Fast $k$-means clustering in Riemannian manifolds via Fréchet maps: Applications to large-dimensional SPD matrices
Ji Shi, Nicolas Charon, Andreas Mang, Demetrio Labate, Robert Azencott
TL;DR
The paper addresses clustering data on non-Euclidean manifolds by embedding points with a $p$-Fréchet map $F^p$ into Euclidean space to enable fast $k$-means. Focusing on SPD$(n)$, it develops theoretical results for $p=1,2$, analyzes local invertibility and image geometry, and proposes principled reference-point strategies. Empirically, FMC achieves up to two orders of magnitude speedups compared with intrinsic SPD clustering while maintaining high accuracy, and it competes favorably with log-Euclidean embeddings in challenging configurations. The work highlights the practical potential of Fréchet-map embeddings for scalable manifold clustering and suggests future directions for theoretical generalization and integration with latent-space learning approaches.
Abstract
We introduce a novel, efficient framework for clustering data on high-dimensional, non-Euclidean manifolds that overcomes the computational challenges associated with standard intrinsic methods. The key innovation is the use of the $p$-Fréchet map $F^p : \mathcal{M} \to \mathbb{R}^\ell$ -- defined on a generic metric space $\mathcal{M}$ -- which embeds the manifold data into a lower-dimensional Euclidean space $\mathbb{R}^\ell$ using a set of reference points $\{r_i\}_{i=1}^\ell$, $r_i \in \mathcal{M}$. Once embedded, we can efficiently and accurately apply standard Euclidean clustering techniques such as k-means.

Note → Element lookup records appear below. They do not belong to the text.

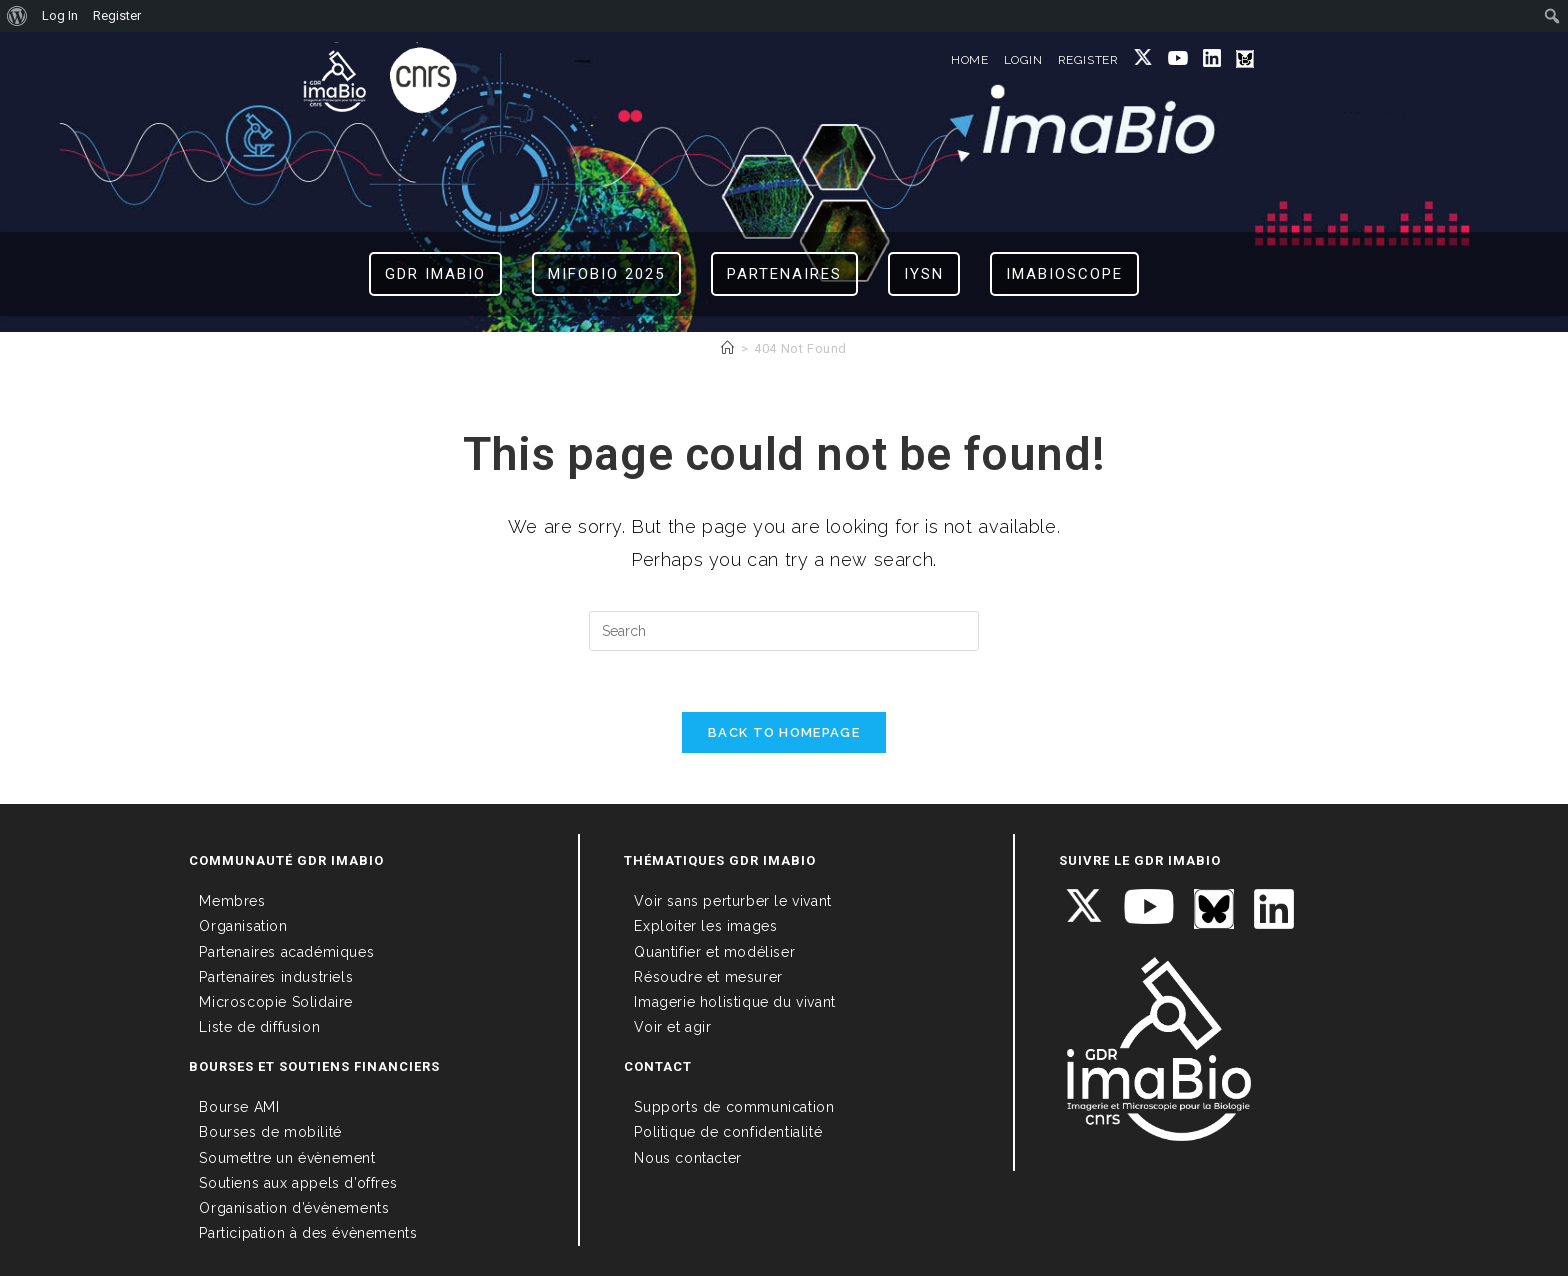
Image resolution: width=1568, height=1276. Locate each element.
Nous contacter (687, 1158)
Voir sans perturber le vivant (732, 901)
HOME (969, 60)
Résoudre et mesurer (708, 977)
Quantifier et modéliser (714, 952)
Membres (232, 901)
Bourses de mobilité (270, 1132)
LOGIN (1023, 60)
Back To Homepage (784, 732)
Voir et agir (672, 1027)
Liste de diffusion (259, 1027)
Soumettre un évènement (287, 1158)
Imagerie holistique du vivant (734, 1002)
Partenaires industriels (276, 977)
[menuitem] (17, 16)
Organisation (243, 926)
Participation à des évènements (308, 1233)
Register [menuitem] (117, 15)
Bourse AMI (239, 1107)
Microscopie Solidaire (276, 1002)
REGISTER (1088, 60)
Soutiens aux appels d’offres (298, 1183)
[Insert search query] (784, 631)
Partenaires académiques (286, 952)
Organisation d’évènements (294, 1208)
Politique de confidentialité (728, 1132)
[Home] (728, 348)
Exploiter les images (705, 926)
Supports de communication (734, 1107)
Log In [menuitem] (60, 15)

We rigorously analyze the mathematical properties of $F^p$ in the Euclidean space and the challenging manifold of $n \times n$ symmetric positive definite matrices $\mathit{SPD}(n)$. Extensive numerical experiments using synthetic and real $\mathit{SPD}(n)$ data demonstrate significant performance gains: our method reduces runtime by up to two orders of magnitude compared to intrinsic manifold-based approaches, all while maintaining high clustering accuracy, including scenarios where existing alternative methods struggle or fail.